_Work item:_ Below are the records. Retype exactly the lines between the lines holding "[button] (728, 407)" and "Chuva intensa em", inclusive.

(Collection entries)

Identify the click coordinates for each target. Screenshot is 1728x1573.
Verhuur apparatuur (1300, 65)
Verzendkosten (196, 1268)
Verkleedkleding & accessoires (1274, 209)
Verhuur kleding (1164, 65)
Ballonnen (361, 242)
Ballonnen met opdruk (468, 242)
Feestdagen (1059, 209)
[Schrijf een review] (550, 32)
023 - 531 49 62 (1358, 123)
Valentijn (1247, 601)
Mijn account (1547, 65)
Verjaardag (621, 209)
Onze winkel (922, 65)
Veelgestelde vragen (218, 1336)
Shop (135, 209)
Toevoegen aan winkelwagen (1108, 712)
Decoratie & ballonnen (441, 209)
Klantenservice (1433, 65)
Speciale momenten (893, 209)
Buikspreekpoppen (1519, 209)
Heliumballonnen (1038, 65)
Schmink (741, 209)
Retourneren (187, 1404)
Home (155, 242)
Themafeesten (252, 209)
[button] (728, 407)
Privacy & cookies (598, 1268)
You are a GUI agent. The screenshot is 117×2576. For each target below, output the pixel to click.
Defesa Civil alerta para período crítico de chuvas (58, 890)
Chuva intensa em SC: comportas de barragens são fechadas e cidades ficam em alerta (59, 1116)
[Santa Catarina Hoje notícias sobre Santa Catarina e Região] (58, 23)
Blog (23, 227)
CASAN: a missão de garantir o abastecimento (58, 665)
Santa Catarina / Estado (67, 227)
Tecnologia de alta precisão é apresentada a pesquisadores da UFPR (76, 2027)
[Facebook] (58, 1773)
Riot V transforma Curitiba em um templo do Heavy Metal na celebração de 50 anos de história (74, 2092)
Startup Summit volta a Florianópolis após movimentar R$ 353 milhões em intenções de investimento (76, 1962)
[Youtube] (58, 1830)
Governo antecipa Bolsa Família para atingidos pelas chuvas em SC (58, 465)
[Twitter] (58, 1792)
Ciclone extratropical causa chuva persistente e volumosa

_Result:_
[button] (728, 407)
Privacy & cookies (598, 1268)
You are a GUI agent. The screenshot is 117×2576. For each target below, output the pixel to click.
Defesa Civil alerta para período crítico de chuvas (58, 890)
Chuva intensa em SC: comportas de barragens são fechadas e cidades ficam em alerta (59, 1116)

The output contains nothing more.